A box of mine running RELENG_7_0 and ZFS over a couple of disks (6
disks, 3 mirrors) seems to have gotten stuck. From Ctrl-T:
load: 0.50 cmd: zsh 40188 [zfs:&buf_hash_table.ht_locks[i].ht_lock]
0.02u 0.04s 0% 3404k
load: 0.43 cmd: zsh 40188 [zfs:&buf_hash_table.ht_locks[i].ht_lock]
0.02u 0.04s 0% 3404k
load: 0.10 cmd: zsh 40188 [zfs:&buf_hash_table.ht_locks[i].ht_lock]
0.02u 0.04s 0% 3404k
load: 0.10 cmd: zsh 40188 [zfs:&buf_hash_table.ht_locks[i].ht_lock]
0.02u 0.04s 0% 3404k
load: 0.11 cmd: zsh 40188 [zfs:&buf_hash_table.ht_locks[i].ht_lock]
0.02u 0.04s 0% 3404k
Worked for a while then that stopped working too (was over ssh). When
trying a local login i only got
load: 0.09 cmd: login 1611 [zfs] 0.00u 0.00s 0% 208k
I found one post like this earlier (by Xin LI), but nobody seemed to
have replied...
in my current conf, I think my kmem/kmem_max is at 512Mb (not sure
though, since I've edited my file yesterday for next reboot), with 2G
of system RAM.. Normally I'd run kmem(max) 1G (with arcsize of 512M.

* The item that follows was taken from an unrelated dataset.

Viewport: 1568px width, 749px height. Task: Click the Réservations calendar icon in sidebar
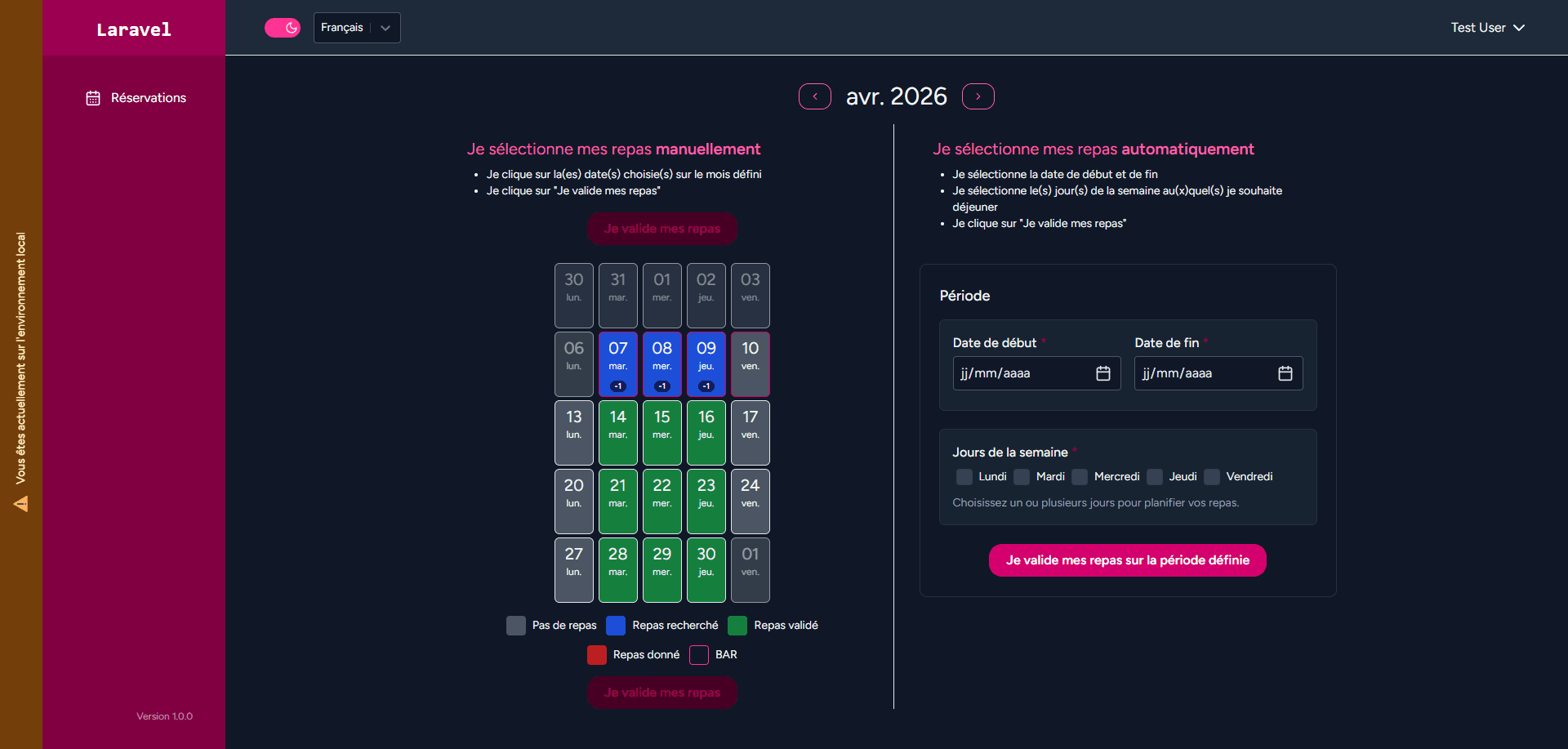93,98
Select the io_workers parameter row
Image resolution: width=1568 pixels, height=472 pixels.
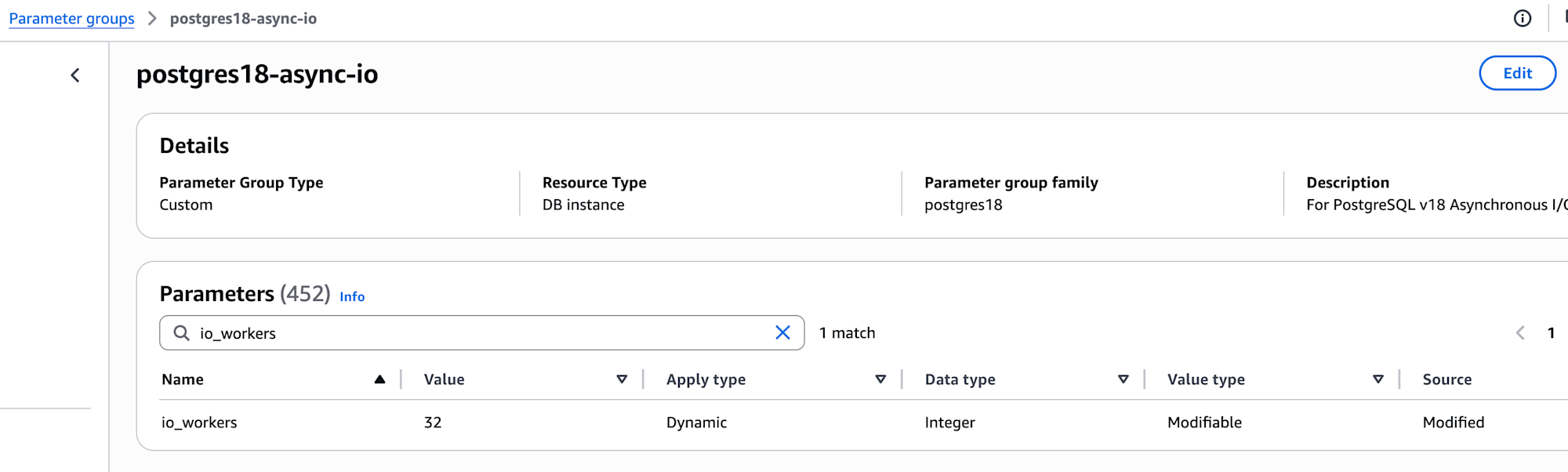(199, 423)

currently it is at default), but since I just got back to 2G total mem
after some hardware problems I've been runnig at those lows (1G total
is kindof tight with zfs..)
Well, just wanted to report... The box is not totally dead yet, ie I
can still do Ctrl-T on console, but thats it.. I don't really know
what more I can do so.. I don't have KDB/DDB.
I'll wait another hour or so before I hard reboot it, unless it
"unlocks" or if anyone have any suggestions.
Thanks
--
Johan Ström
Stromnet
jo...@stromnet.se
http://www.stromnet.se/
_______________________________________________
freebsd...@freebsd.org mailing list
http://lists.freebsd.org/mailman/listinfo/freebsd-stable
To unsubscribe, send any mail to "freebsd-stabl...@freebsd.org"

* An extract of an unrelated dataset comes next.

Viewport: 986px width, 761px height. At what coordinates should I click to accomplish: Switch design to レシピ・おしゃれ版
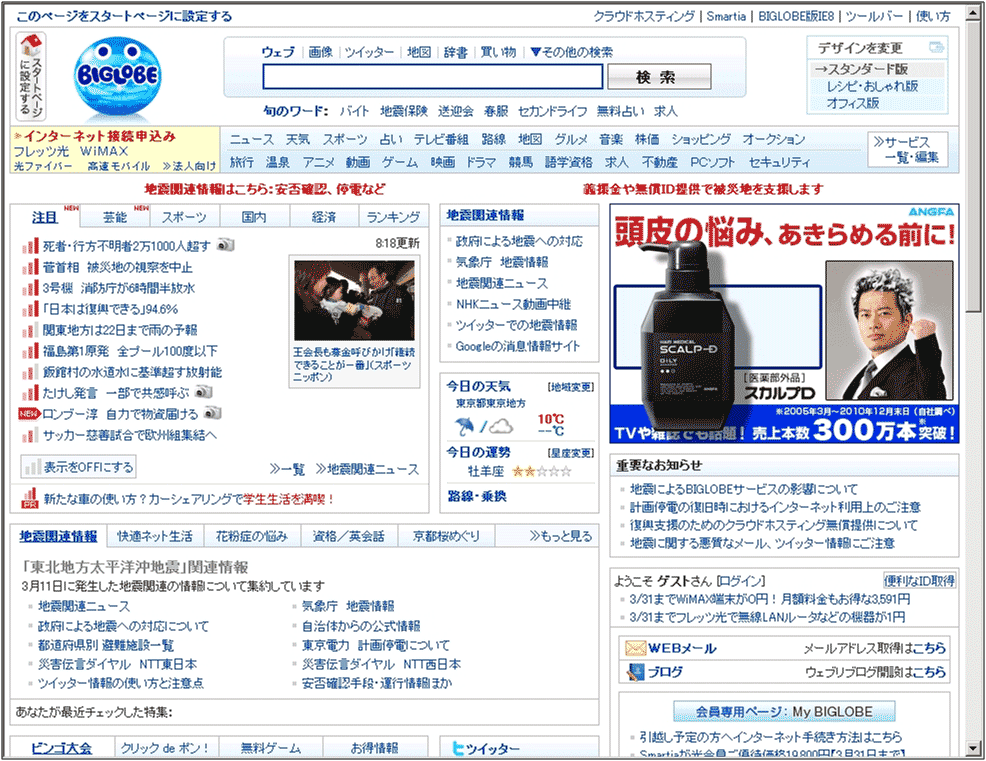871,86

I don't think there are any suggestions left to give. Many people,
including myself, have experienced this kind of problem. It's well-
documented both on my Common Issues page, and the official FreeBSD ZFS
Wiki.
ZFS is still considered highly experimental, so if your data is at all
important to you, perform backups or switch to another filesystem
provider.
--
| Jeremy Chadwick jdc at parodius.com |
| Parodius Networking http://www.parodius.com/ |
| UNIX Systems Administrator Mountain View, CA, USA |
| Making life hard for others since 1977. PGP: 4BD6C0CB |
The key is to increase your kmem and prevent it from being exhausted. I
think more recent OpenSolaris's ZFS code has some improvements but I do
not have spare devices at hand to test and debug :(
Maybe pjd@ would get a new import at some point? I have cc'ed him.
Cheers,
--
Xin LI <del...@delphij.net> http://www.delphij.net/
FreeBSD - The Power to Serve!
Ah.. I guess I was just to restrictive with the googling on
"zfs:&buf_hash_table.ht_locks[i].ht_lock".
>
>
> ZFS is still considered highly experimental, so if your data is at all
> important to you, perform backups or switch to another filesystem
> provider.
That I am aware of.
Thanks._______________________________________________
This situation is not recoverable and you can trust ZFS that you will
not lose data if they are already sync'ed.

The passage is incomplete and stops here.